*** Opening of EXERCISE DATA ***

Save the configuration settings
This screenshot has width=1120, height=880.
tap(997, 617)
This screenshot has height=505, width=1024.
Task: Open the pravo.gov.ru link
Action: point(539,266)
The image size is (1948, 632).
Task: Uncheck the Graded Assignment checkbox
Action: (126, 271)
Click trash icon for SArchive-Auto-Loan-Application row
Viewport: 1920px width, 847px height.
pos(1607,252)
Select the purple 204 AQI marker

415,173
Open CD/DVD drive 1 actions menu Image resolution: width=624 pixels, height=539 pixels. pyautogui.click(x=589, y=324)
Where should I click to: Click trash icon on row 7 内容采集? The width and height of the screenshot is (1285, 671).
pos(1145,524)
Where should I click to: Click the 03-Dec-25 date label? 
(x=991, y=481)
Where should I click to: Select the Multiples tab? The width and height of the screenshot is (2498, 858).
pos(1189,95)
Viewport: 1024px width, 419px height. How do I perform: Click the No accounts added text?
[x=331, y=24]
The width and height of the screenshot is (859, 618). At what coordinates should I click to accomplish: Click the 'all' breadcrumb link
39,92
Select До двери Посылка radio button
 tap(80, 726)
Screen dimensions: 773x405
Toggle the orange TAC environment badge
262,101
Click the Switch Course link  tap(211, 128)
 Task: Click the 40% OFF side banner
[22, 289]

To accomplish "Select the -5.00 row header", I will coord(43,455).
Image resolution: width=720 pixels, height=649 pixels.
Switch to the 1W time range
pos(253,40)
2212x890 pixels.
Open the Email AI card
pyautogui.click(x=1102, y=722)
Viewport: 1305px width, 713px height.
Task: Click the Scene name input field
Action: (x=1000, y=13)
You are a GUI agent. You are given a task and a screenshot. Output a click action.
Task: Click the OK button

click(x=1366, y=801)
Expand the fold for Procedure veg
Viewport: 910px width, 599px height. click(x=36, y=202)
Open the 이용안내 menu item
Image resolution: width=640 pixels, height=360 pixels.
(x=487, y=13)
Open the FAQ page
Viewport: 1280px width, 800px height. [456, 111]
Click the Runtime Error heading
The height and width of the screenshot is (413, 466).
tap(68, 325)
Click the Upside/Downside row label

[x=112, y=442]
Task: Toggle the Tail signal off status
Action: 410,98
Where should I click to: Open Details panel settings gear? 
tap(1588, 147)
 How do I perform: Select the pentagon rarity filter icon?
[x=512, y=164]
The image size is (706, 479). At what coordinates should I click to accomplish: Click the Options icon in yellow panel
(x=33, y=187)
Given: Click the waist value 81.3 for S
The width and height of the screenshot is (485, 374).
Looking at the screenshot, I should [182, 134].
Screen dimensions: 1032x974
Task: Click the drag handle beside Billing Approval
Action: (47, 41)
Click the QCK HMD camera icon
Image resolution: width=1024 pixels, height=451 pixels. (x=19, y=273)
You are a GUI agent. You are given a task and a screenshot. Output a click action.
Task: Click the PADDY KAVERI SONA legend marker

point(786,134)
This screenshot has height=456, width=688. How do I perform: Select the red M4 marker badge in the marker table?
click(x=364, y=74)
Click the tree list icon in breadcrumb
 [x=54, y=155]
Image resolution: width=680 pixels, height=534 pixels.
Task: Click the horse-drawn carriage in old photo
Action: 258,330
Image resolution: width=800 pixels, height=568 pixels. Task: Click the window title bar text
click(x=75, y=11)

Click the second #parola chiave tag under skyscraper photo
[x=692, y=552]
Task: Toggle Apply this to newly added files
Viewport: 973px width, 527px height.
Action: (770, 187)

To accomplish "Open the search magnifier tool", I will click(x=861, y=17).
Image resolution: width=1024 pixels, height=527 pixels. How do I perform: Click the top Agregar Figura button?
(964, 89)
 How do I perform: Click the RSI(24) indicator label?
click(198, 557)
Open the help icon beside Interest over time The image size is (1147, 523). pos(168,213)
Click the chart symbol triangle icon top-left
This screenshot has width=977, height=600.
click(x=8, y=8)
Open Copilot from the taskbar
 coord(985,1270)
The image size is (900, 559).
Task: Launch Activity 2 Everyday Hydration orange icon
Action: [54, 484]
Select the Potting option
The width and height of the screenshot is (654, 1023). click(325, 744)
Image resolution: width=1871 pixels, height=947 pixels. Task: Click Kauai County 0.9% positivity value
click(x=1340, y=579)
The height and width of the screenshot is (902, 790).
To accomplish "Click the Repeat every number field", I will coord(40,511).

*** Close of EXERCISE DATA ***

#### YOUR OBJECTIVE
When a line in the records above holds "will", that line is to be reported.

#### RESPONSE FOR THIS EXERCISE
To accomplish "Select the -5.00 row header", I will coord(43,455).
To accomplish "Open the search magnifier tool", I will click(x=861, y=17).
To accomplish "Click the Repeat every number field", I will coord(40,511).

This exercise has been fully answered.